### WORK REQUIRED
Please copy only the material from the line that has "Expand the storage location dropdown arrow" to the very last line, both ends included, exactly as written and without pictures.

### EXERCISE INPUT
◇ ◇ ◇

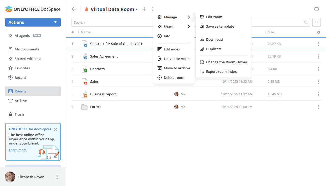Open the filter icon beside the search bar
The height and width of the screenshot is (186, 326).
tap(316, 22)
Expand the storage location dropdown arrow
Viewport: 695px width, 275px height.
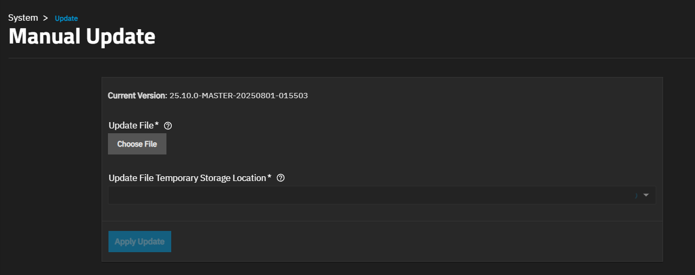click(646, 195)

◇ ◇ ◇

### ANSWER SECTION
Expand the storage location dropdown arrow
Viewport: 695px width, 275px height.
click(646, 195)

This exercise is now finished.